■ GIVEN REQUEST
Find every line in the records below that contains the string "icon" and copy each of those lines in full.

■ RECORDED INFORMATION
__________________________________________________
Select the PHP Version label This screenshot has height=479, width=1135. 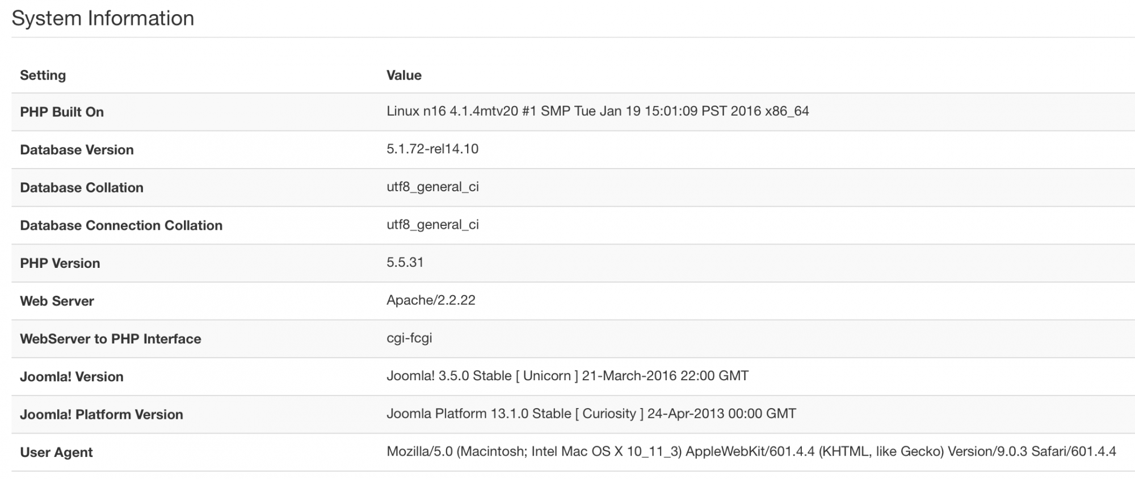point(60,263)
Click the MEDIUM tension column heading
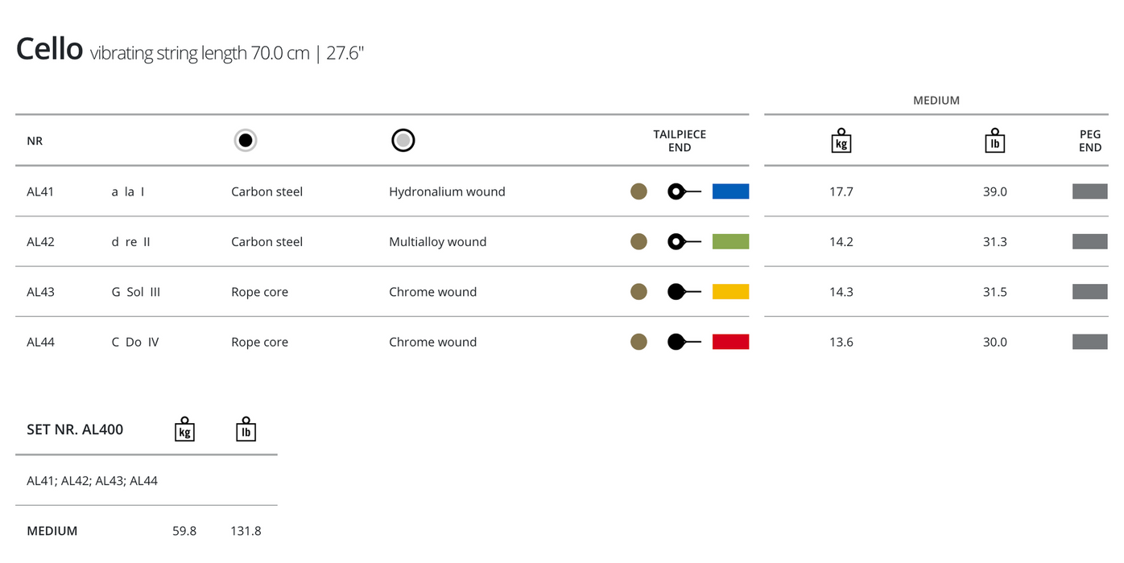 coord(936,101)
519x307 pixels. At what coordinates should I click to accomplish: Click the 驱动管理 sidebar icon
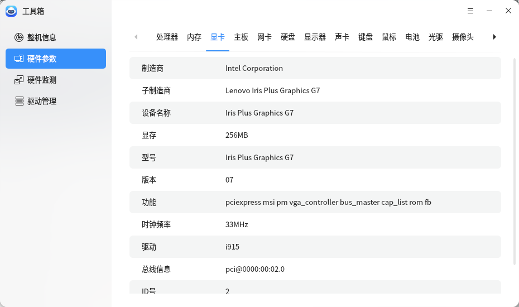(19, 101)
__________________________________________________
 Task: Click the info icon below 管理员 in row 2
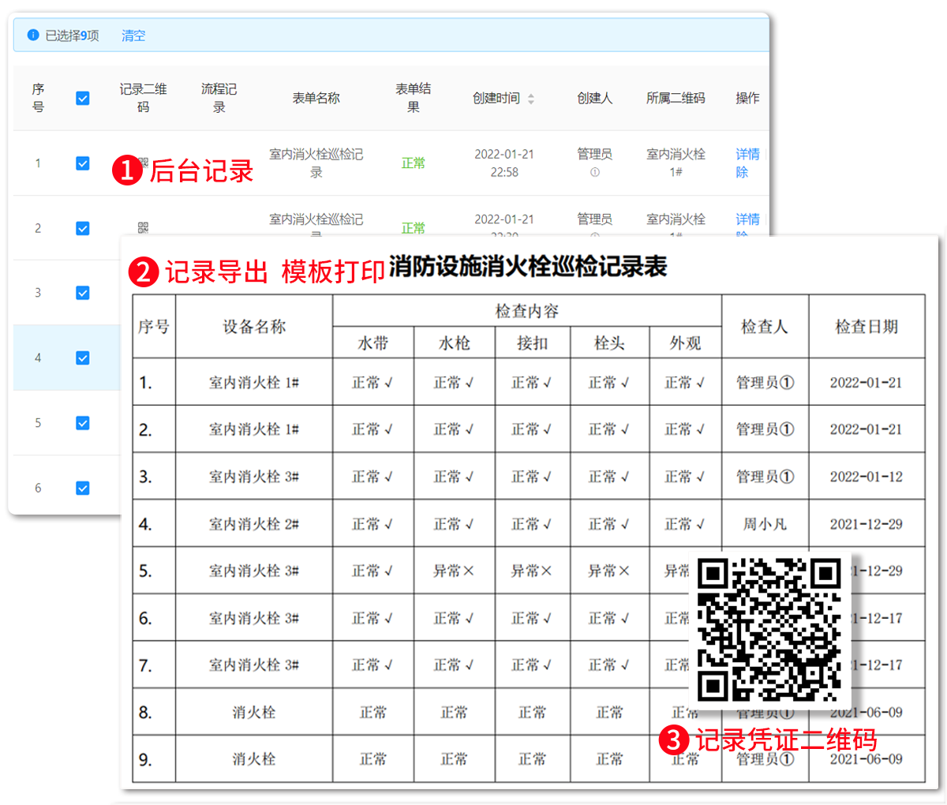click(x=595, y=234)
__________________________________________________
■ TASK RESULT
519x307 pixels. At what coordinates should I click to accomplish: Click the 驱动管理 sidebar icon
 Task: Click the info icon below 管理员 in row 2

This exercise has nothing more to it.